Na dificuldade de conseguir mão de obra para erguer no Lago Norte o Shopping Iguatemi, as Organizações PauloOctavio precisaram anunciar a oferta de vagas em carros de som que rodavam o dia inteiro em Samambaia, Ceilândia e Planaltina. ;O fluxo migratório é inevitável. Muita gente daqui que antes trabalhava na construção civil migrou para outros setores;, avalia o presidente da empresa, Marcelo Carvalho.
O funcionário da construção civil ganha por hora ou por mês. Para tirar mais que o piso da categoria (veja quadro), alguns trabalham até 12 horas por dia. Há pedreiros e carpinteiros com salário de R$ 2 mil. Mas esses são raros. O vice-presidente do Sindicato dos Trabalhadores nas Indústrias da Construção e do Mobiliário do DF (Sticmb-DF), João Barbosa, culpa as construtoras pela escassez de mão de obra. ;É claro que falta mão de obra e vai continuar faltando enquanto os empresários não investirem no trabalhador. Eles só querem explorar. Quanto menos capacitado, melhor para eles porque pagam menos. Por isso que tem obra caindo e peão morrendo;, diz.
Ramo arriscado
Segundo o sindicato dos trabalhadores da construção civil, 11 operários morreram desde janeiro deste ano em obras do DF.

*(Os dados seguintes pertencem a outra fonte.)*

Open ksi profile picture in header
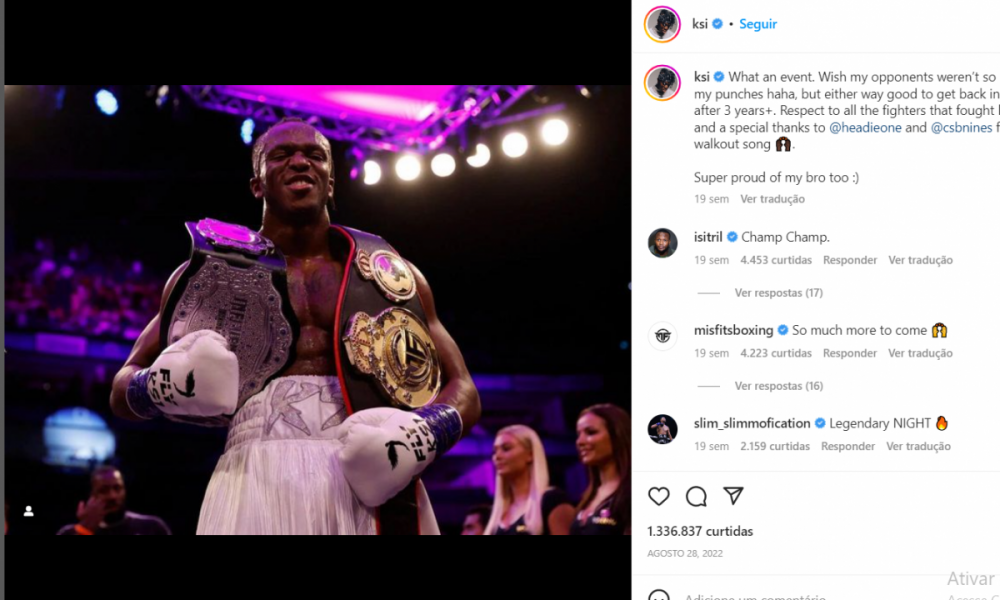This screenshot has width=1000, height=600. tap(662, 24)
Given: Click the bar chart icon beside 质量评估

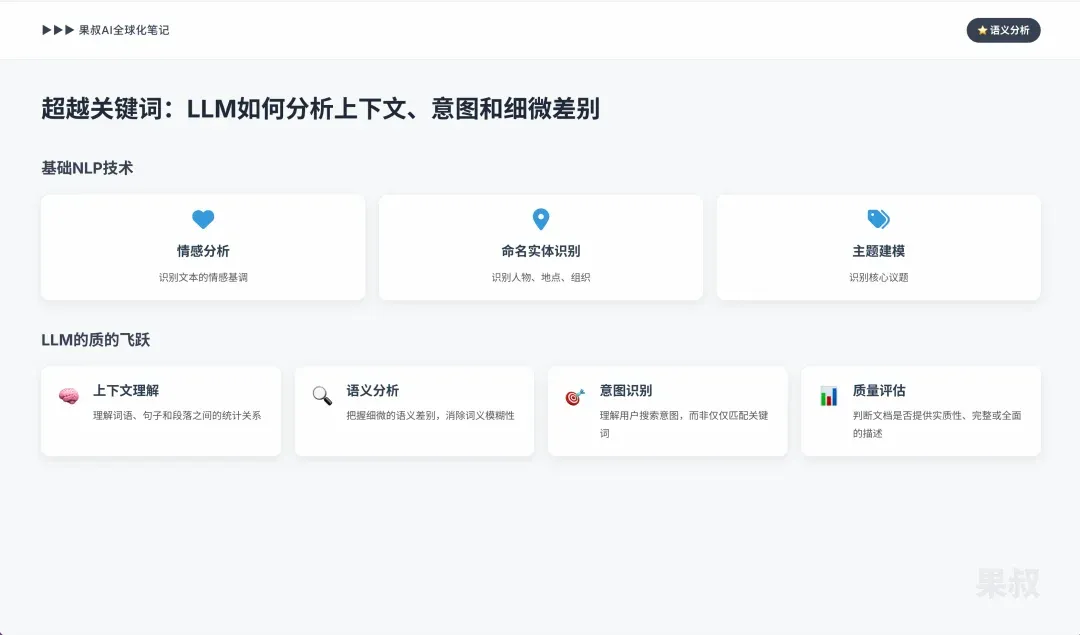Looking at the screenshot, I should pyautogui.click(x=828, y=396).
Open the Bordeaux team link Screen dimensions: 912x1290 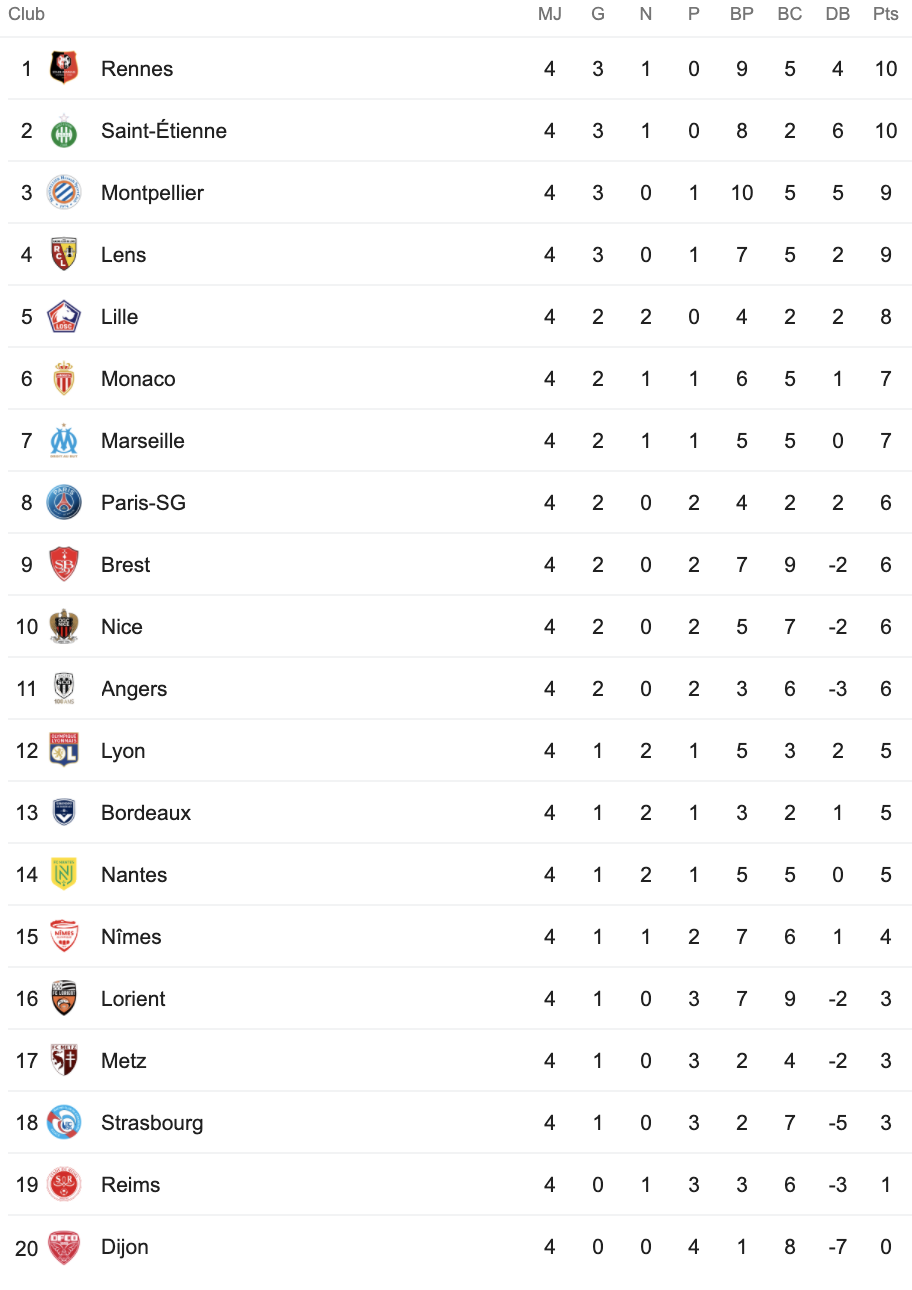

Na última quinta-feira, três homens se feriram em canteiros no
Lago Sul, na Asa Sul e no Gama. Em 9 de novembro, um operário de 28 anos morreu esmagado por uma empilhadeira de aproximadamente
3,5 toneladas em uma obra do Setor de Armazenagem e Abastecimento
Norte (SAAN).
Novos valores
De acordo com a Convenção Coletiva de Trabalho acordada em junho deste ano entre os sindicatos patronal e dos trabalhadores da construção civil, os pisos salariais da categoria são os seguintes:
Categoria //Salário (R$) // Hora Mensal (220 horas)
Servente ajudante //2,28 //501,60
Guardião de obra //2,28 //501,60
Meio-oficial //2,56 //563,20
Oficial (profissionais) //3,54 //778,80
Problema transferido
Goiânia virou o principal alvo das construtoras de Brasília para recrutar trabalhadores. A maioria aposta na propaganda boca-a-boca para espalhar a notícia, mas algumas anunciam as vagas abertas em carros de som que circulam pela capital goiana, a contragosto das empresas locais, que também sofrem com a falta de mão de obra. O convite é tentador porque os salários pagos no DF chegam a ser o dobro dos de Goiás. ;Esse não é o caminho. Já perdemos muitos funcionários;, diz um dos diretores do Sindicato da Indústria da Construção Civil de Goiás (Sinduscon-GO) Moacyr Moreira.
O mercado imobiliário de Goiânia está em forte ascensão. A carência de mão de obra começou a ser sentida no ano passado. ;Não tem gente para trabalhar e ainda estão levando os operários para pagar melhor;, comenta Moreira. Para que ninguém precise buscar gente em cidades vizinhas, ele defende a capacitação nos canteiros. Este ano, cerca de 200 operários fizeram cursos de formação realizados pelo Sinduscon-GO em parceria com o Serviço Social da Indústria (Sesi). O sindicato se prepara para, em 2010, lançar cursos voltados para o público feminino. ;Precisamos buscar alternativas;, justifica.
No Distrito Federal, a Secretaria do Trabalho realizou, em setembro, um curso de 40 horas para formar armadores de ferragem. Dos 340 participantes, 280 saíram empregados, segundo o subsecretário de Atendimento ao Trabalhador e ao Empregador, Nelson Gomes da Silva. Ele diz que as capacitações para o setor de construção civil são prioridade da pasta. ;Virão um monte de obras por aí e atualmente nosso banco de dados não tem gente suficiente para suprir a demanda das construtoras. O mercado está cada vez mais exigente. É por isso que precisamos qualificar a mão de obra;, afirma.